Em uma tarde de brincadeiras no morro, estavam os rapazes, em puro exibicionismo para as moças presentes, a se balançar para lá e para cá em um longo cipó. Lá em baixo, a aproximadamente dez metros de altura, os trilhos do trem. Na vez de Joel, um gaiato gritou maldosamente:
– Joel, duvido que você solte o cipó!
Ato contínuo, Joel estatelou-se nos trilhos. Resultado: à tarde, Joel desfilava, todo orgulhoso, pelas ruas centrais, exibindo os dois braços engessados. Joel sentia-se amado quando as pessoas lhe davam atenção, condoíam-se dele, sua carência afetiva era enorme, do tamanho do seu ego.
Joel era doido por carros, mas principalmente pela velocidade que essas máquinas diabólicas representam; a adrenalina foi sua companheira mais constante. Parecia que, nas suas mãos, um carro atingia velocidades inimagináveis, transformando-se em um bólido flamejante, muito próximo da explosão. Certa feita, Joel estava ao volante do Gordini de Reinaldo Cara de Chuva, que, de tão bêbado, estava incapacitado para dirigir; iam os dois pela estrada Morretes-Antonina. Cara de Chuva, então, apertado para urinar, olhou pela janela e, devido ao alto teor etílico, supôs que o carro estivesse parado. Abriu a porta do Gordini, que estava a quase 100 por hora, rolando feito um pacote pelo asfalto. Mas como Deus protege os insensatos, incluindo na lista os bêbados, ele sobreviveria para contar o incidente, arrancando risadas dos presentes.

Dados coletados:
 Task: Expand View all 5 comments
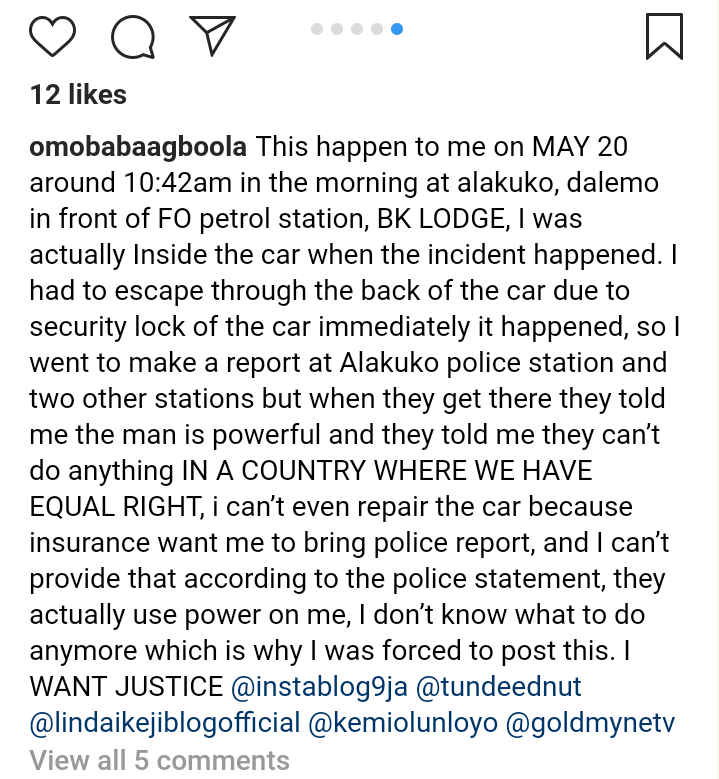[x=159, y=760]
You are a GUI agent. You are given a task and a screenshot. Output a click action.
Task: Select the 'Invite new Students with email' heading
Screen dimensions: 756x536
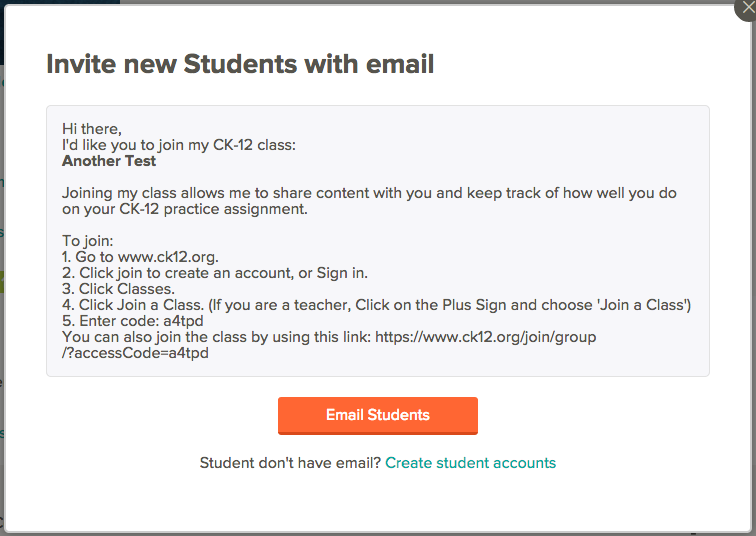(x=240, y=64)
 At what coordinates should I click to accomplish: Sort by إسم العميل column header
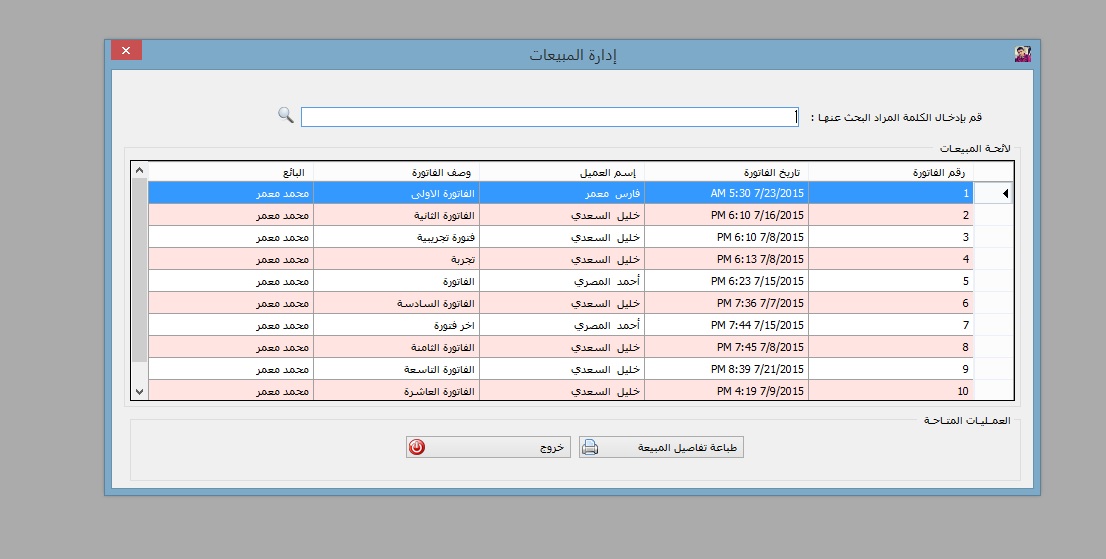coord(562,172)

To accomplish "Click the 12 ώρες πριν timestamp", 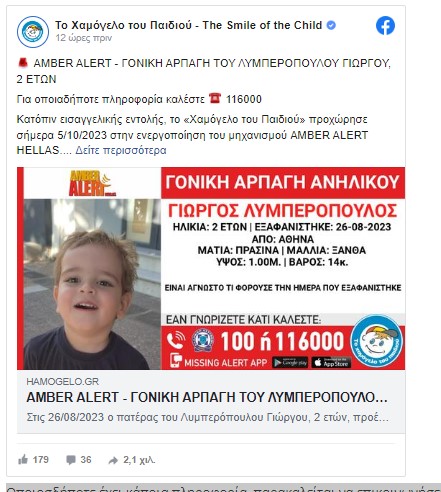I will coord(84,38).
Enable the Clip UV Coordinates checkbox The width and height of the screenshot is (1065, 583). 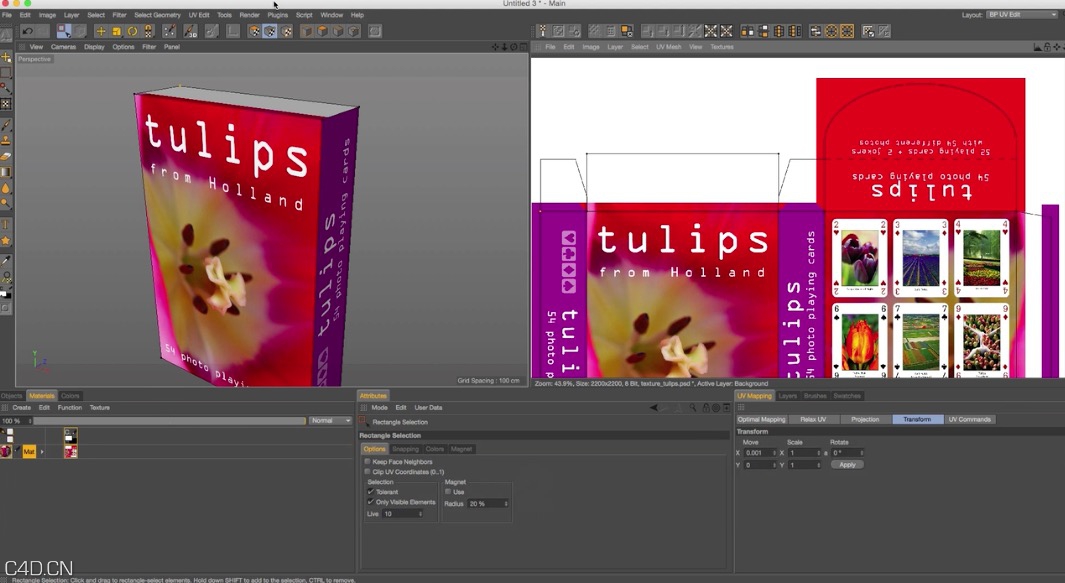[x=369, y=473]
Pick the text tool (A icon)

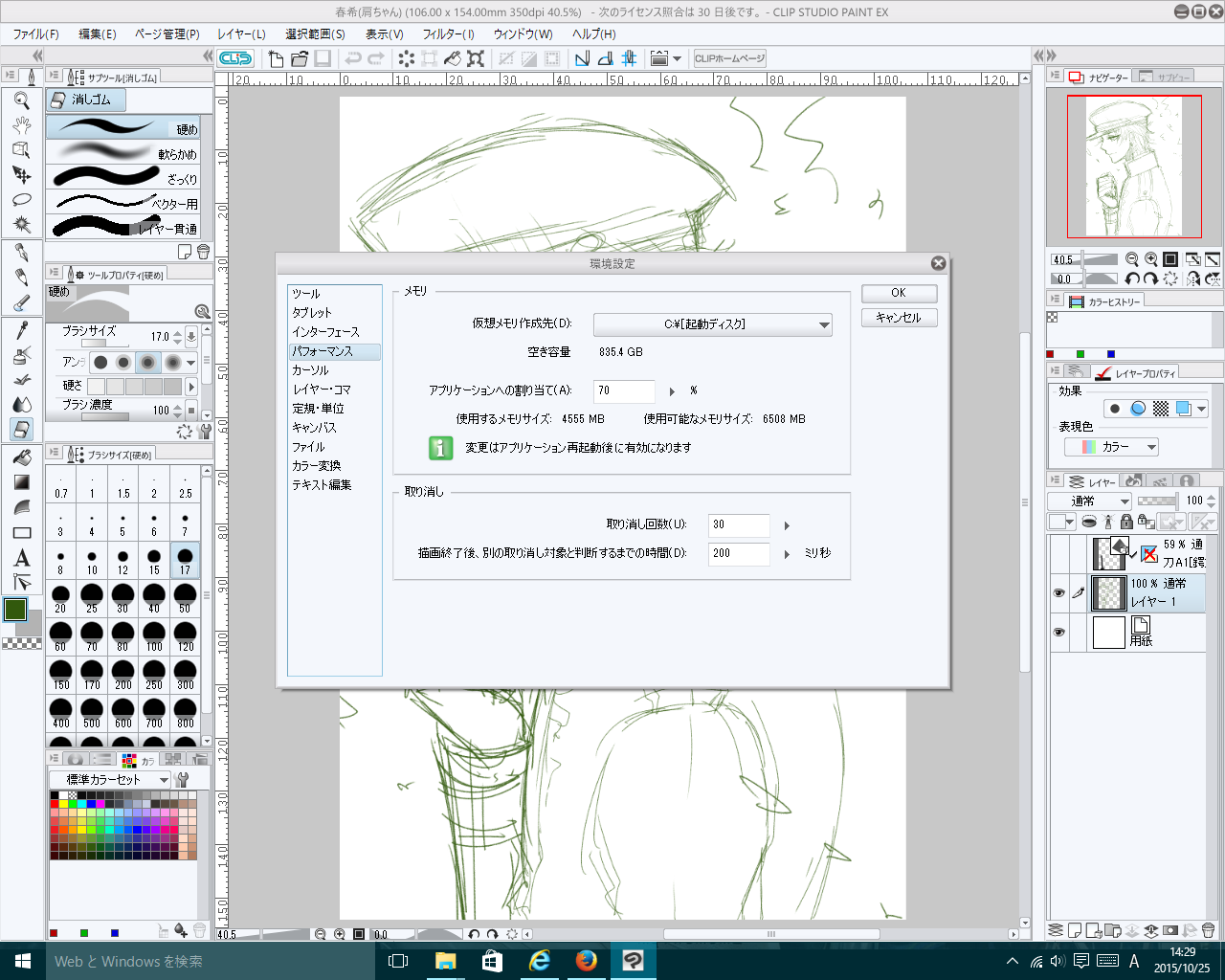click(22, 558)
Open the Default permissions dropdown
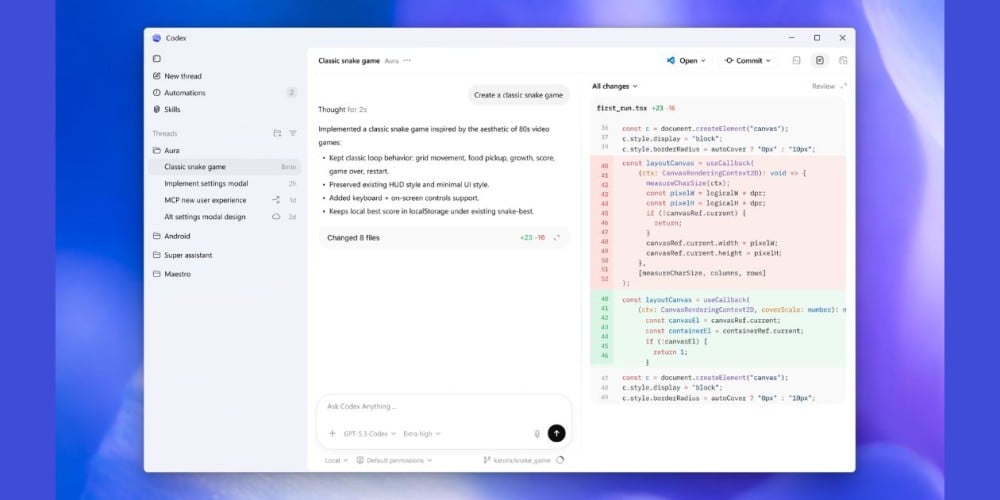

Descrição da tarefa:
Segundo o texto, de quem era o Gordini que Joel dirigia na estrada Morretes-Antonina? O material não tem relação com o texto.

Sua solução:
De Reinaldo Cara de Chuva.